Exercise inputs >>
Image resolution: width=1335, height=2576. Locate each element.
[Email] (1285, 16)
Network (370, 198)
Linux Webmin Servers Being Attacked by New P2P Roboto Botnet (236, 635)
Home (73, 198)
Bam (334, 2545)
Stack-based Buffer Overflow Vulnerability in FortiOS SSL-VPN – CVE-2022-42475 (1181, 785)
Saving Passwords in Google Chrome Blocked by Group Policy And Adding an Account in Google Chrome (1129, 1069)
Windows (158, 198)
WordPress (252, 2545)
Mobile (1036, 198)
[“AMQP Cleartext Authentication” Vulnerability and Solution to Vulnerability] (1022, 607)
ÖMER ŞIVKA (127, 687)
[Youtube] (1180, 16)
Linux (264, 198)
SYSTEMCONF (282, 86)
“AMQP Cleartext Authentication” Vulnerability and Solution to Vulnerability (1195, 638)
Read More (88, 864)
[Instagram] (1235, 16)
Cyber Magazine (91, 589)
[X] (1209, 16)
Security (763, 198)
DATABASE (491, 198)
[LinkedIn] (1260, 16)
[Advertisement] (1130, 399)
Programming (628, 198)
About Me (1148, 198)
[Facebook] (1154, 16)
--
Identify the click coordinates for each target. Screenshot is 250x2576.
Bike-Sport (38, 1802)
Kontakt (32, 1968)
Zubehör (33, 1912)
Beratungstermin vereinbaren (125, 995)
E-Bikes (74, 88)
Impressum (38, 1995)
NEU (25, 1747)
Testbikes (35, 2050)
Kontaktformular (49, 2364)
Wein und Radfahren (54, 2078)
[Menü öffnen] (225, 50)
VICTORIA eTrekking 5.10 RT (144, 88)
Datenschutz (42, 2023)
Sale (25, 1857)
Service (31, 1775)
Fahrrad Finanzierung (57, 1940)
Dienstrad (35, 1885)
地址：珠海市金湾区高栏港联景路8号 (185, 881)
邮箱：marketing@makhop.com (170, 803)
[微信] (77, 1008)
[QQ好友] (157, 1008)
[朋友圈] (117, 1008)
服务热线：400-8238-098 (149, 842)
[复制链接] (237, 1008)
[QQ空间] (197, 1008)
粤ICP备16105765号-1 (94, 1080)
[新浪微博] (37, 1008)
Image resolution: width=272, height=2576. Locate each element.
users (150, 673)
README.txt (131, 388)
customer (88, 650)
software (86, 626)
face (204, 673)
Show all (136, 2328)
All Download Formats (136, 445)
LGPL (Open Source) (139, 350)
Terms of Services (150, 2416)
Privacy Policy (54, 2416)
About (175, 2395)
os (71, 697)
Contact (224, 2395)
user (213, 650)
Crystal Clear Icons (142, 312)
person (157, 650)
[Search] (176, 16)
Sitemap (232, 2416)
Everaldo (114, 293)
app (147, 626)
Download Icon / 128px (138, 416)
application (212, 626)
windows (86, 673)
...
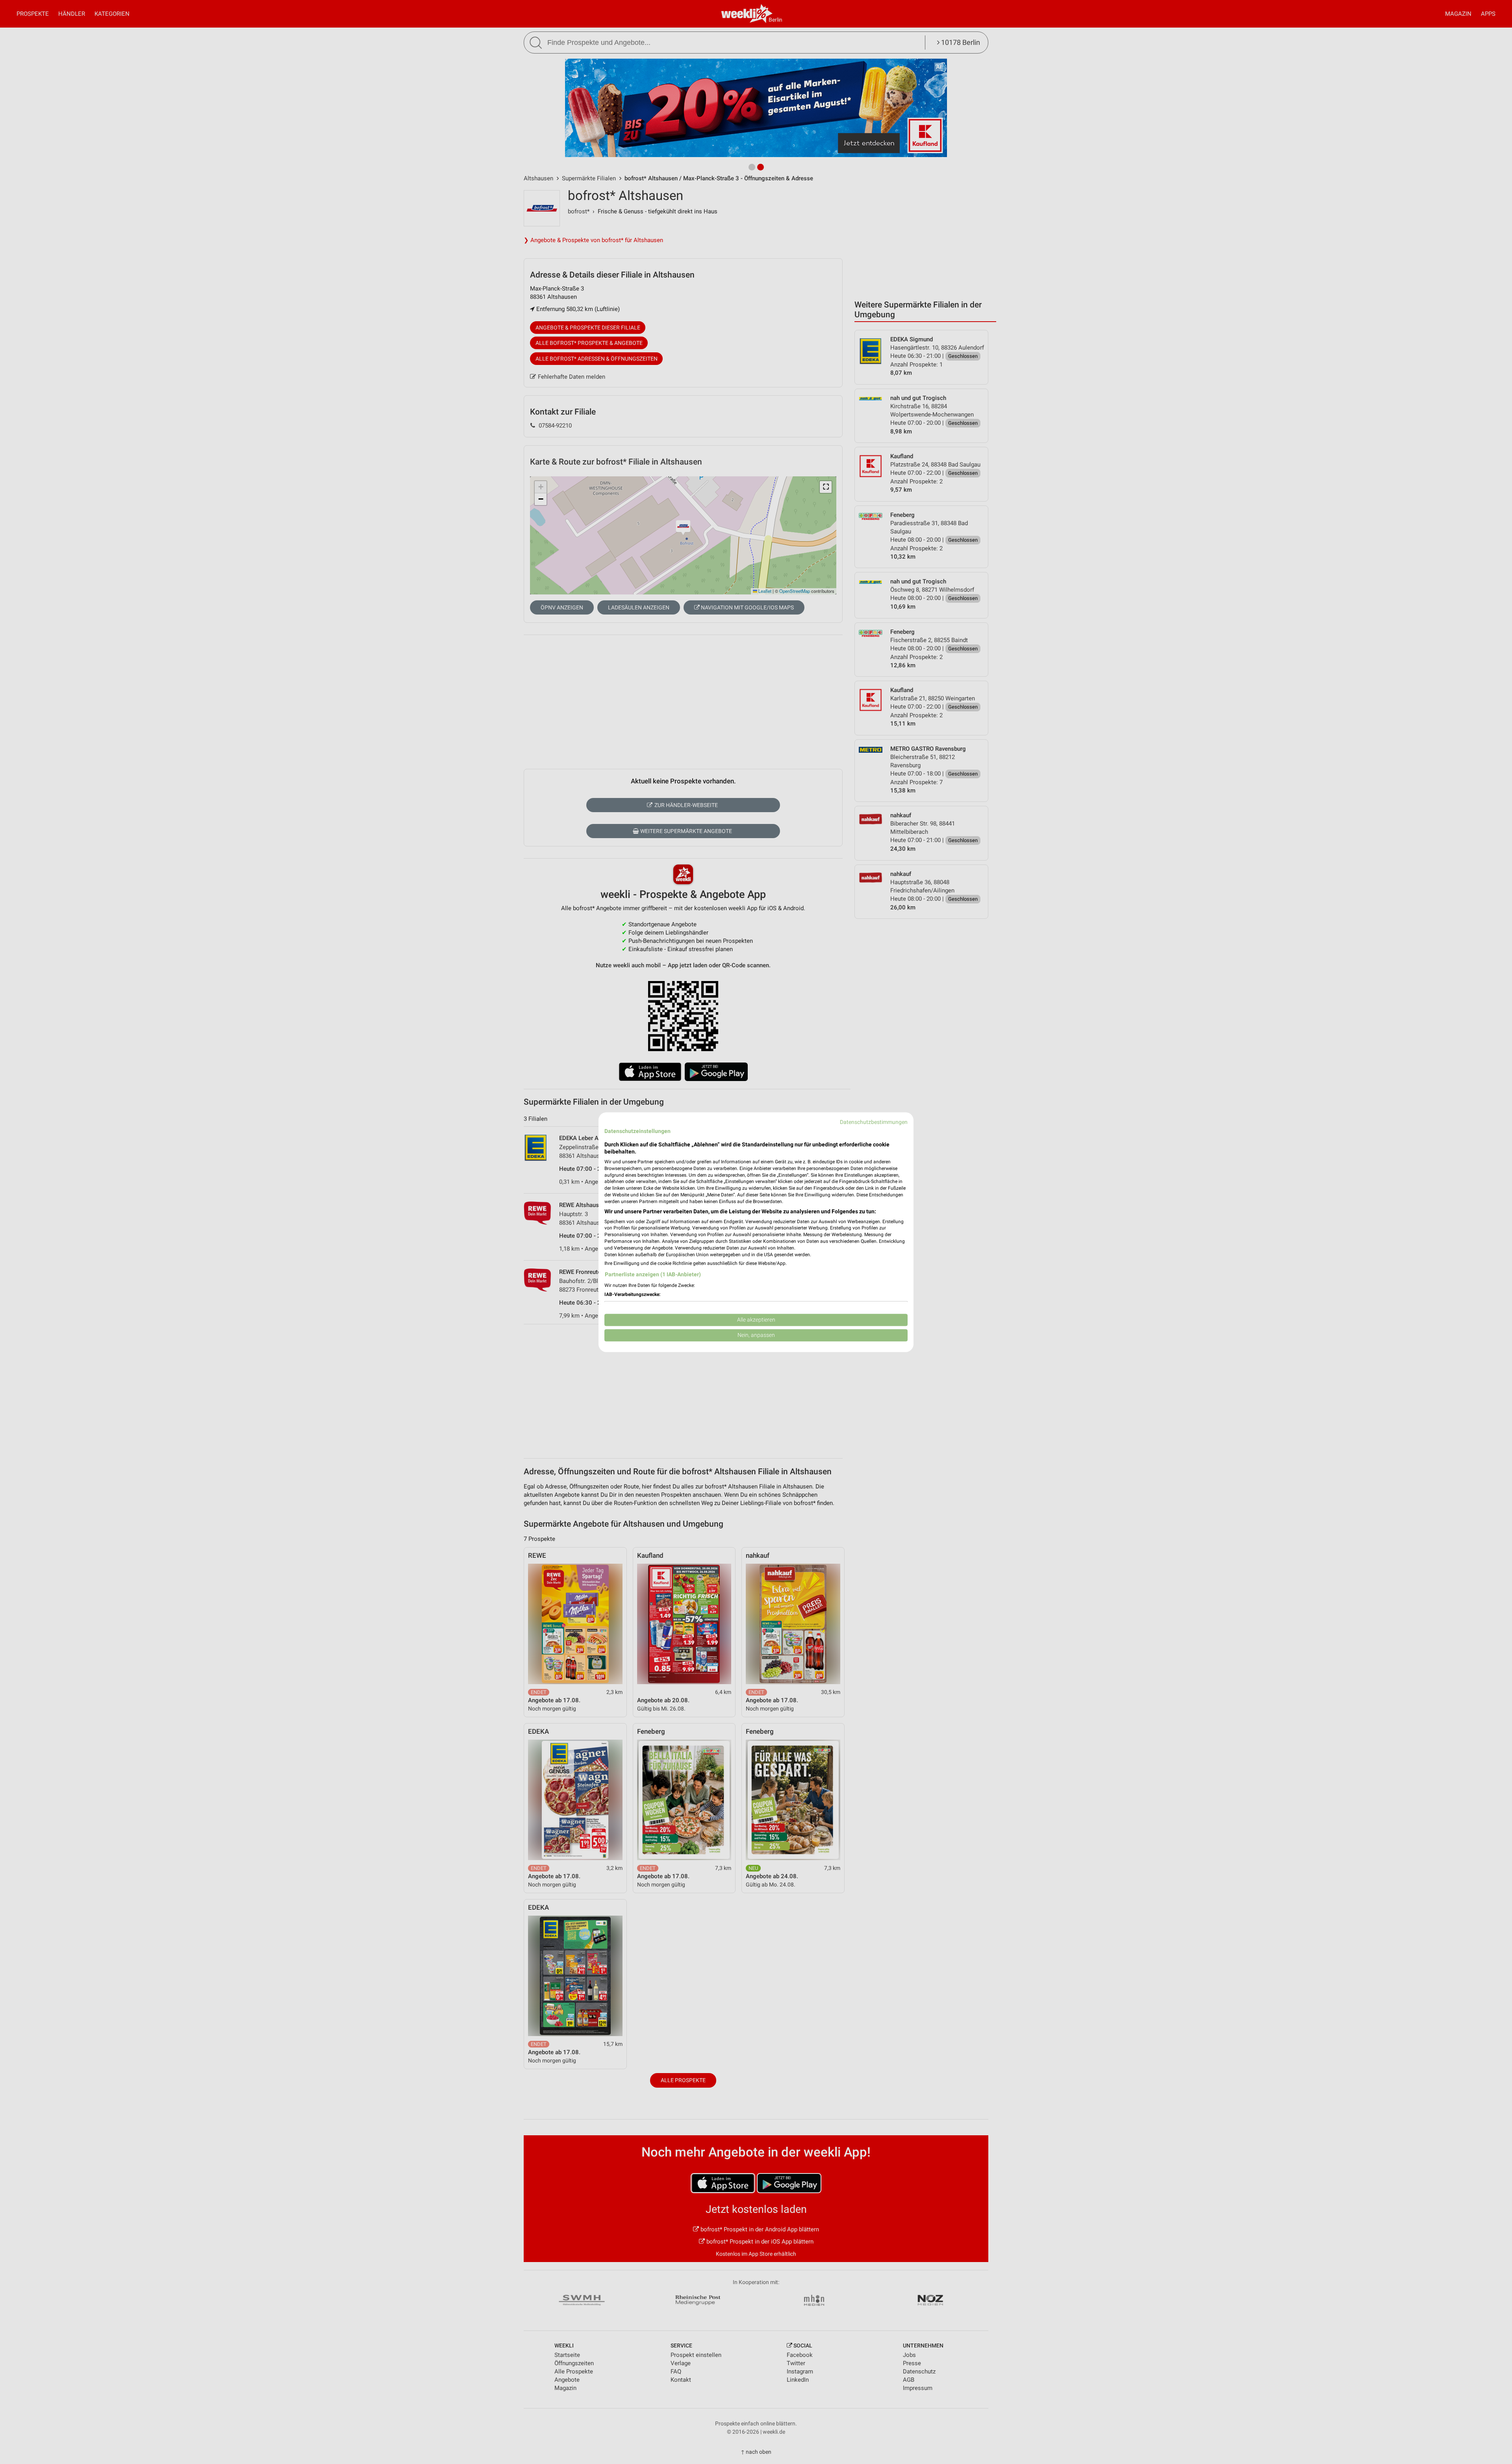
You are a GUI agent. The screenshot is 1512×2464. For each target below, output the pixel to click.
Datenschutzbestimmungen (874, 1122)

Assignment >> The required output is every line above from the one with "Image resolution: width=1335, height=2576." down to the one with "[Facebook] (1154, 16)", restated word for word, ends included.

Written response >>
Image resolution: width=1335, height=2576. Locate each element.
[Email] (1285, 16)
Network (370, 198)
Linux Webmin Servers Being Attacked by New P2P Roboto Botnet (236, 635)
Home (73, 198)
Bam (334, 2545)
Stack-based Buffer Overflow Vulnerability in FortiOS SSL-VPN – CVE-2022-42475 (1181, 785)
Saving Passwords in Google Chrome Blocked by Group Policy And Adding an Account in Google Chrome (1129, 1069)
Windows (158, 198)
WordPress (252, 2545)
Mobile (1036, 198)
[“AMQP Cleartext Authentication” Vulnerability and Solution to Vulnerability] (1022, 607)
ÖMER ŞIVKA (127, 687)
[Youtube] (1180, 16)
Linux (264, 198)
SYSTEMCONF (282, 86)
“AMQP Cleartext Authentication” Vulnerability and Solution to Vulnerability (1195, 638)
Read More (88, 864)
[Instagram] (1235, 16)
Cyber Magazine (91, 589)
[X] (1209, 16)
Security (763, 198)
DATABASE (491, 198)
[LinkedIn] (1260, 16)
[Advertisement] (1130, 399)
Programming (628, 198)
About Me (1148, 198)
[Facebook] (1154, 16)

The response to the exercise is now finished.